Copy each line below in which the word "computer" occurs.

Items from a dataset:
- Opening Delimiter -
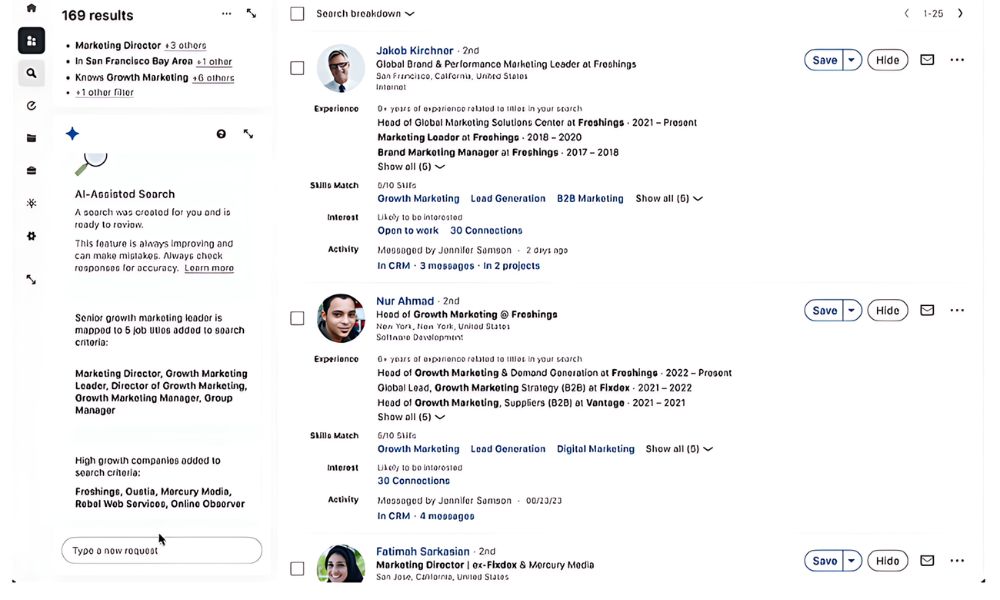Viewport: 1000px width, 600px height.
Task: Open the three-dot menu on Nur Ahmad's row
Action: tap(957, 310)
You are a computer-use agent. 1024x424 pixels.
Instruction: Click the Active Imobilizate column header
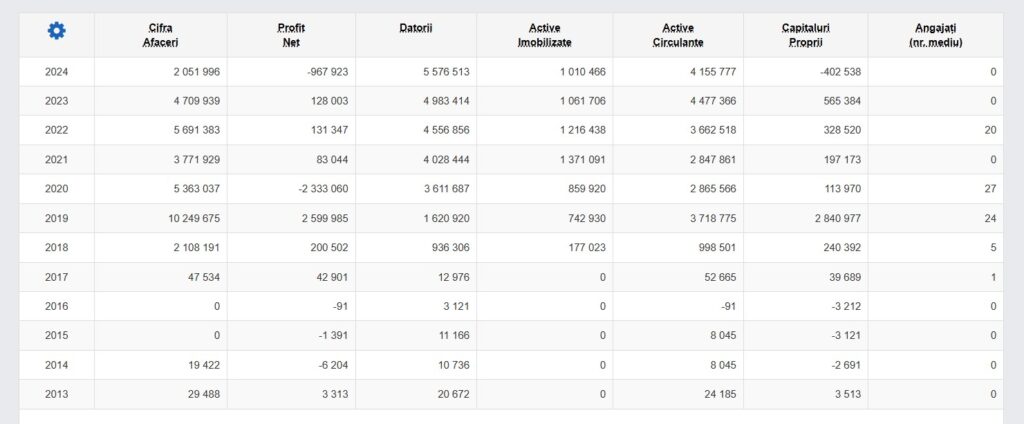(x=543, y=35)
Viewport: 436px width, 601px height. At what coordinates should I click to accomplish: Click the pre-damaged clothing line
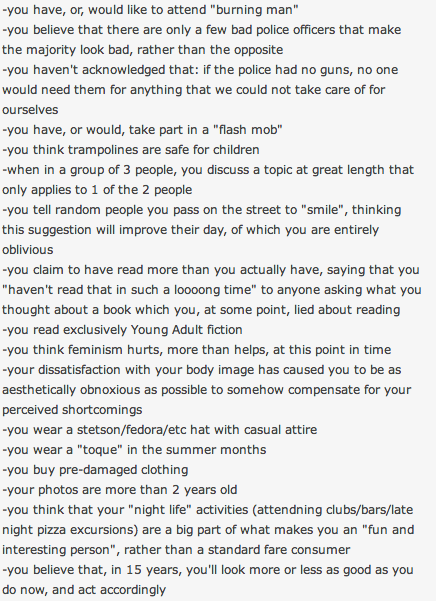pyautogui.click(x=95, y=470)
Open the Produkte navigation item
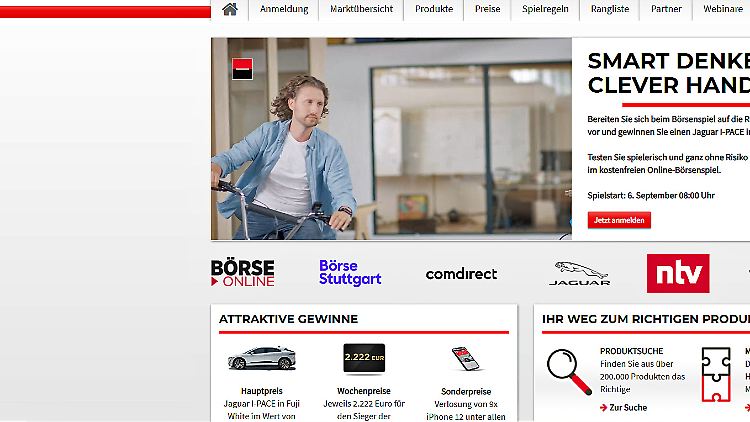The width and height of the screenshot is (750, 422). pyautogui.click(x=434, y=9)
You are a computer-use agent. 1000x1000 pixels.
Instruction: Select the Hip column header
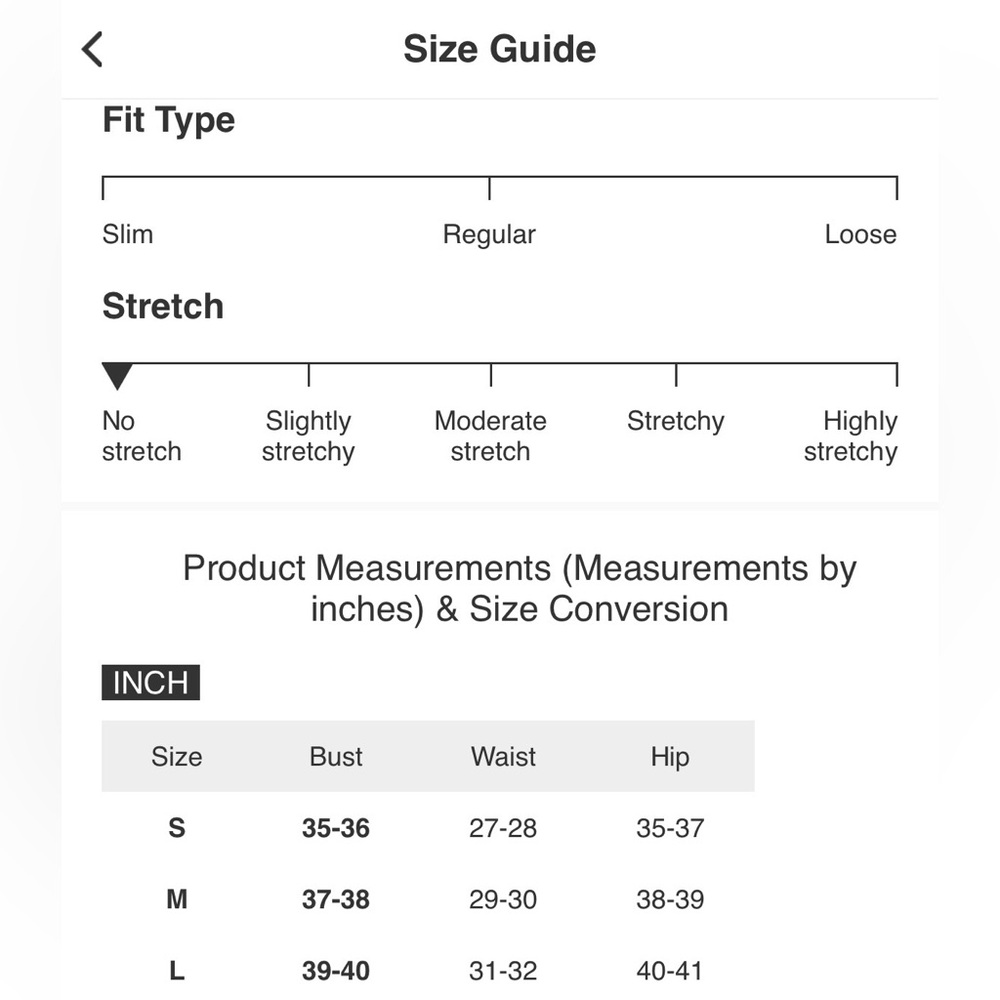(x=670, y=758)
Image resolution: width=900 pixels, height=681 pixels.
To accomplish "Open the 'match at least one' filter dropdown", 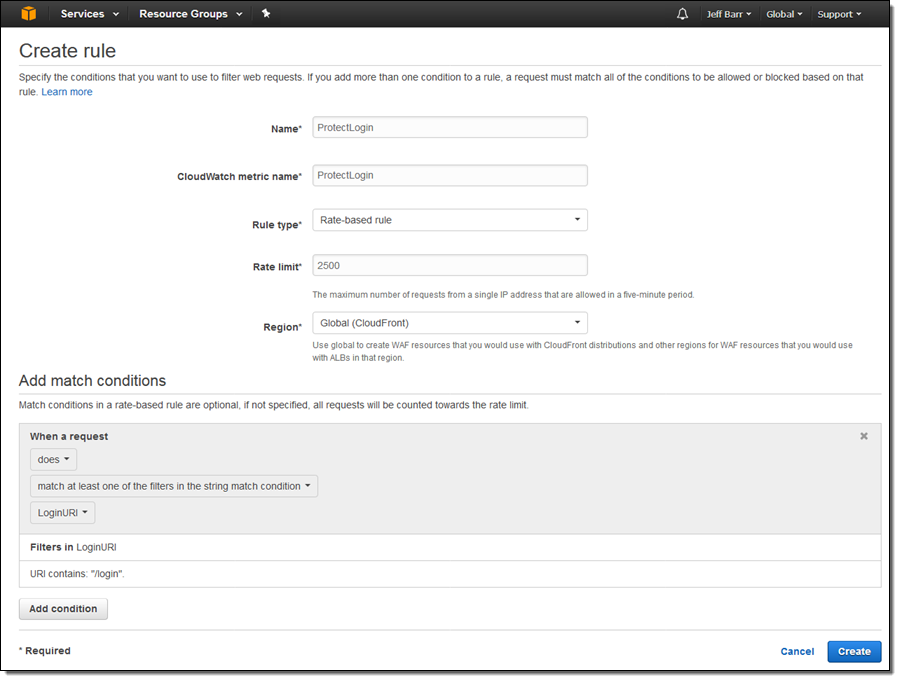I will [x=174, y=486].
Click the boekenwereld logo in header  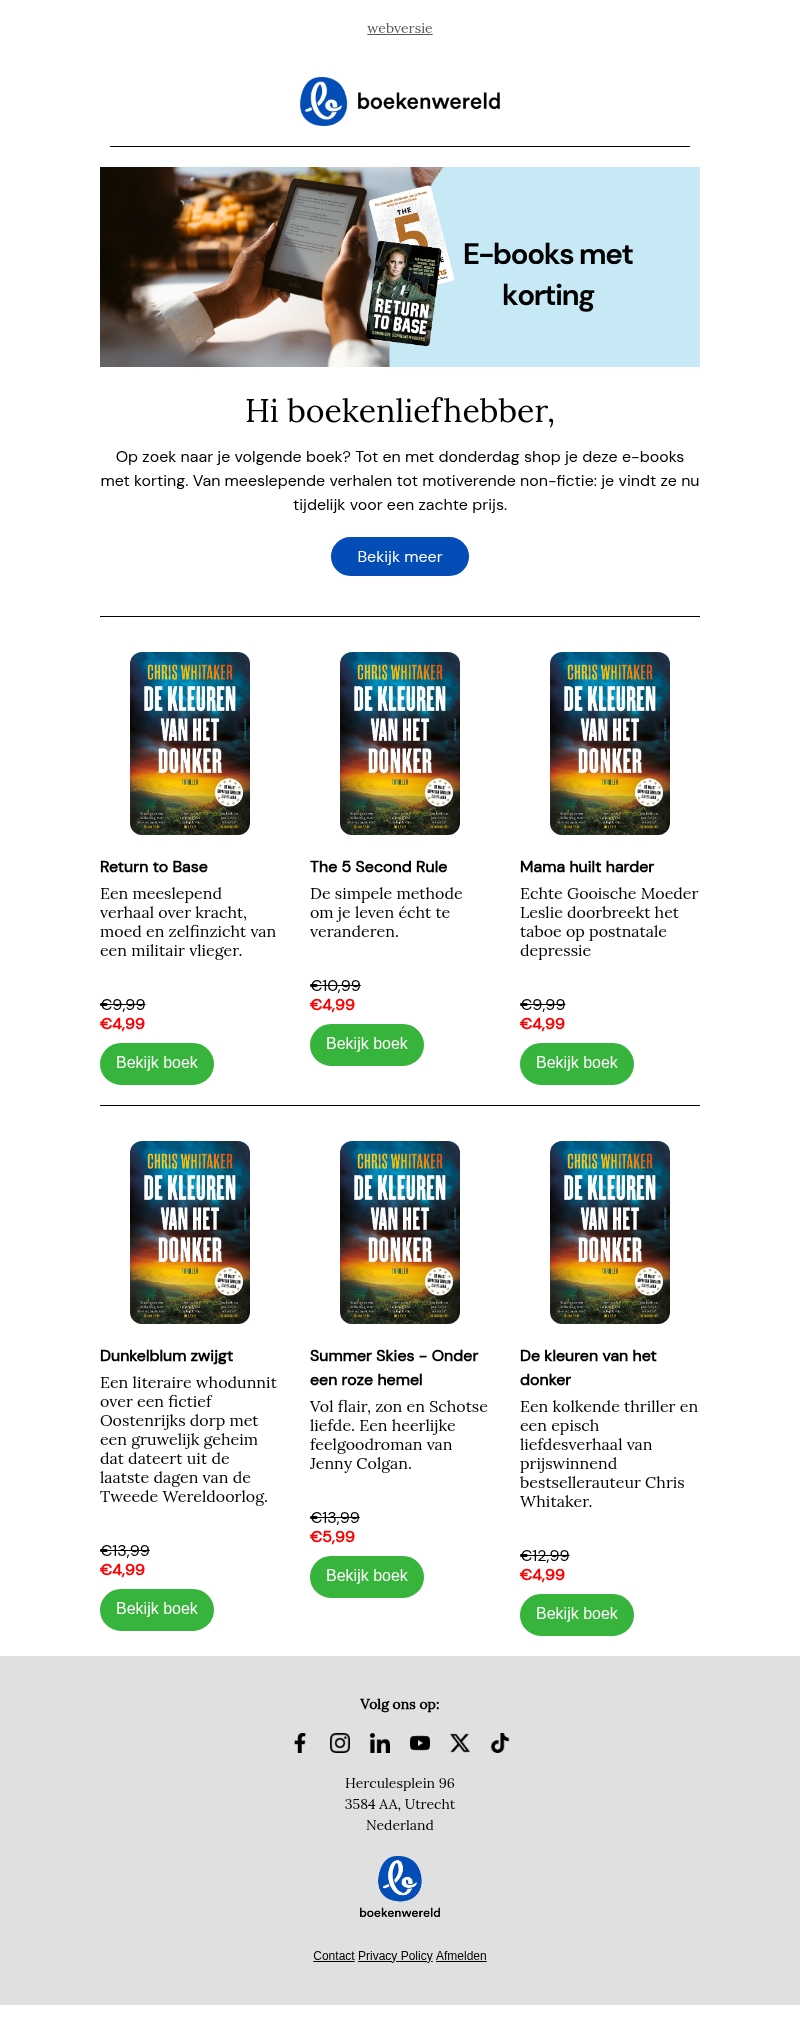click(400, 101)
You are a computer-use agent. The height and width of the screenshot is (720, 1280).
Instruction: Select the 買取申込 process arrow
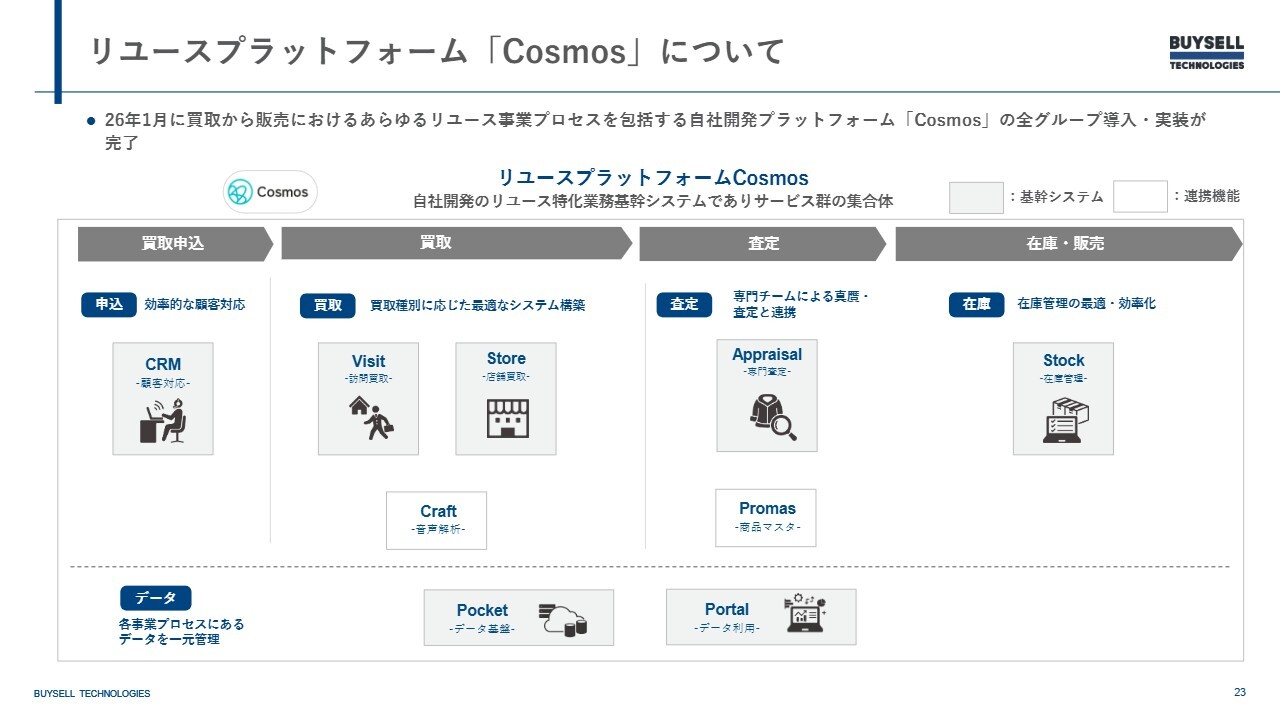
- Closing Delimiter -
- **WRITTEN SOLUTION**
You are a computer-use agent. 1024x424 pixels.
You are a computer-use agent. 1000x1000 pixels.
You are a computer-use agent. The height and width of the screenshot is (720, 1280).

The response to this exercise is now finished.